Content starts

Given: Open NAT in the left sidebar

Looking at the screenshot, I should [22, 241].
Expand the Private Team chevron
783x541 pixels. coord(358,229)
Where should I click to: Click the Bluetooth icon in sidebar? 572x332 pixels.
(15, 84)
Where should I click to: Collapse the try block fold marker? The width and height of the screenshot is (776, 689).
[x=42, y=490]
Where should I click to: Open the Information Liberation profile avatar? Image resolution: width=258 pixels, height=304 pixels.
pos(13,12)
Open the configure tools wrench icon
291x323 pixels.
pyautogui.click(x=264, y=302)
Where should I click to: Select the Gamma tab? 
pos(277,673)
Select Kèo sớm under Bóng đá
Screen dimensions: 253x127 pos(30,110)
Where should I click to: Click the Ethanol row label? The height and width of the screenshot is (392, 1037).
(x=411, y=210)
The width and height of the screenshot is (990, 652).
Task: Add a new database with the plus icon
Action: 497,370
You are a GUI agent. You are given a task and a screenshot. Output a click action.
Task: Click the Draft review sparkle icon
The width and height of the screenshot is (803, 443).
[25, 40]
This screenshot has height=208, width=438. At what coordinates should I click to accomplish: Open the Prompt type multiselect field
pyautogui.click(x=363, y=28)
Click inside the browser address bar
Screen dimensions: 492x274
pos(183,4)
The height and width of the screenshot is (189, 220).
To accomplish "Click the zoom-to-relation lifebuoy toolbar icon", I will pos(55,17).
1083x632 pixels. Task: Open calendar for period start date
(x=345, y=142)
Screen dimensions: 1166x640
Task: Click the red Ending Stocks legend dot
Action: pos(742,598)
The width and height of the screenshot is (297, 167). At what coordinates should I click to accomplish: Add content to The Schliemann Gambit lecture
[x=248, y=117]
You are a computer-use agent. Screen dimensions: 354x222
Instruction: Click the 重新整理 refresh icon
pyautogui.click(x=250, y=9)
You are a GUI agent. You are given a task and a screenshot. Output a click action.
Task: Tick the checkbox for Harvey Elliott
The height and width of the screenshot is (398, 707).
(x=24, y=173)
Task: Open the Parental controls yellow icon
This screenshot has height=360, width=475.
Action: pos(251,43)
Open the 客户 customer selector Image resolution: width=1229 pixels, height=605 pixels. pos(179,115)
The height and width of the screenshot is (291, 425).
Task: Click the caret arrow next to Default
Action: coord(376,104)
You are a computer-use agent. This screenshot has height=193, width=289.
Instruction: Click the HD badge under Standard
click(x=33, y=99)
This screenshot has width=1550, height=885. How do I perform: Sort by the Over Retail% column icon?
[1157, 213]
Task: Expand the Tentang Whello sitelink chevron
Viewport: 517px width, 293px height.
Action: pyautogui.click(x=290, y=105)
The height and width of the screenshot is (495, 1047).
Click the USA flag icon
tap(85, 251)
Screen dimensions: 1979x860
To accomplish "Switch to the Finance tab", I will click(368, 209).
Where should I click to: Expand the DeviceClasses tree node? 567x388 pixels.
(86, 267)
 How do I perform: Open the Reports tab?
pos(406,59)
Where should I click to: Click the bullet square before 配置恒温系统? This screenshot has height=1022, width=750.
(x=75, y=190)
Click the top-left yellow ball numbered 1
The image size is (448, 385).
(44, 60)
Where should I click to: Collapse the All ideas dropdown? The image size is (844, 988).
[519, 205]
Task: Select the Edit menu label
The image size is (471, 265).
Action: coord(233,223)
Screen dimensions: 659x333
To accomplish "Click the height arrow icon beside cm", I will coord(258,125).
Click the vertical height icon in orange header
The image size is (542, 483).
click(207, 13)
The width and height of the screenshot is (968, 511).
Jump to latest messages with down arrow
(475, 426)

Content ends

Please restate the records in full, word for word.

Given: Open NAT in the left sidebar

Looking at the screenshot, I should [22, 241].
Expand the Private Team chevron
783x541 pixels. coord(358,229)
Where should I click to: Click the Bluetooth icon in sidebar? 572x332 pixels.
(15, 84)
Where should I click to: Collapse the try block fold marker? The width and height of the screenshot is (776, 689).
[x=42, y=490]
Where should I click to: Open the Information Liberation profile avatar? Image resolution: width=258 pixels, height=304 pixels.
pos(13,12)
Open the configure tools wrench icon
291x323 pixels.
pyautogui.click(x=264, y=302)
Where should I click to: Select the Gamma tab? 
pos(277,673)
Select Kèo sớm under Bóng đá
Screen dimensions: 253x127 pos(30,110)
Where should I click to: Click the Ethanol row label? The height and width of the screenshot is (392, 1037).
(x=411, y=210)
The width and height of the screenshot is (990, 652).
Task: Add a new database with the plus icon
Action: 497,370
You are a GUI agent. You are given a task and a screenshot. Output a click action.
Task: Click the Draft review sparkle icon
The width and height of the screenshot is (803, 443).
[25, 40]
This screenshot has height=208, width=438. At what coordinates should I click to accomplish: Open the Prompt type multiselect field
pyautogui.click(x=363, y=28)
Click inside the browser address bar
Screen dimensions: 492x274
pos(183,4)
The height and width of the screenshot is (189, 220).
To accomplish "Click the zoom-to-relation lifebuoy toolbar icon", I will pos(55,17).
1083x632 pixels. Task: Open calendar for period start date
(x=345, y=142)
Screen dimensions: 1166x640
Task: Click the red Ending Stocks legend dot
Action: pos(742,598)
The width and height of the screenshot is (297, 167). At what coordinates should I click to accomplish: Add content to The Schliemann Gambit lecture
[x=248, y=117]
You are a computer-use agent. Screen dimensions: 354x222
Instruction: Click the 重新整理 refresh icon
pyautogui.click(x=250, y=9)
You are a GUI agent. You are given a task and a screenshot. Output a click action.
Task: Tick the checkbox for Harvey Elliott
The height and width of the screenshot is (398, 707).
(x=24, y=173)
Task: Open the Parental controls yellow icon
This screenshot has height=360, width=475.
Action: pos(251,43)
Open the 客户 customer selector Image resolution: width=1229 pixels, height=605 pixels. pos(179,115)
The height and width of the screenshot is (291, 425).
Task: Click the caret arrow next to Default
Action: coord(376,104)
You are a computer-use agent. This screenshot has height=193, width=289.
Instruction: Click the HD badge under Standard
click(x=33, y=99)
This screenshot has width=1550, height=885. How do I perform: Sort by the Over Retail% column icon?
[1157, 213]
Task: Expand the Tentang Whello sitelink chevron
Viewport: 517px width, 293px height.
Action: pyautogui.click(x=290, y=105)
The height and width of the screenshot is (495, 1047).
Click the USA flag icon
tap(85, 251)
Screen dimensions: 1979x860
To accomplish "Switch to the Finance tab", I will click(368, 209).
Where should I click to: Expand the DeviceClasses tree node? 567x388 pixels.
(86, 267)
 How do I perform: Open the Reports tab?
pos(406,59)
Where should I click to: Click the bullet square before 配置恒温系统? This screenshot has height=1022, width=750.
(x=75, y=190)
Click the top-left yellow ball numbered 1
The image size is (448, 385).
(44, 60)
Where should I click to: Collapse the All ideas dropdown? The image size is (844, 988).
[519, 205]
Task: Select the Edit menu label
The image size is (471, 265).
Action: coord(233,223)
Screen dimensions: 659x333
To accomplish "Click the height arrow icon beside cm", I will coord(258,125).
Click the vertical height icon in orange header
The image size is (542, 483).
click(207, 13)
The width and height of the screenshot is (968, 511).
Jump to latest messages with down arrow
(475, 426)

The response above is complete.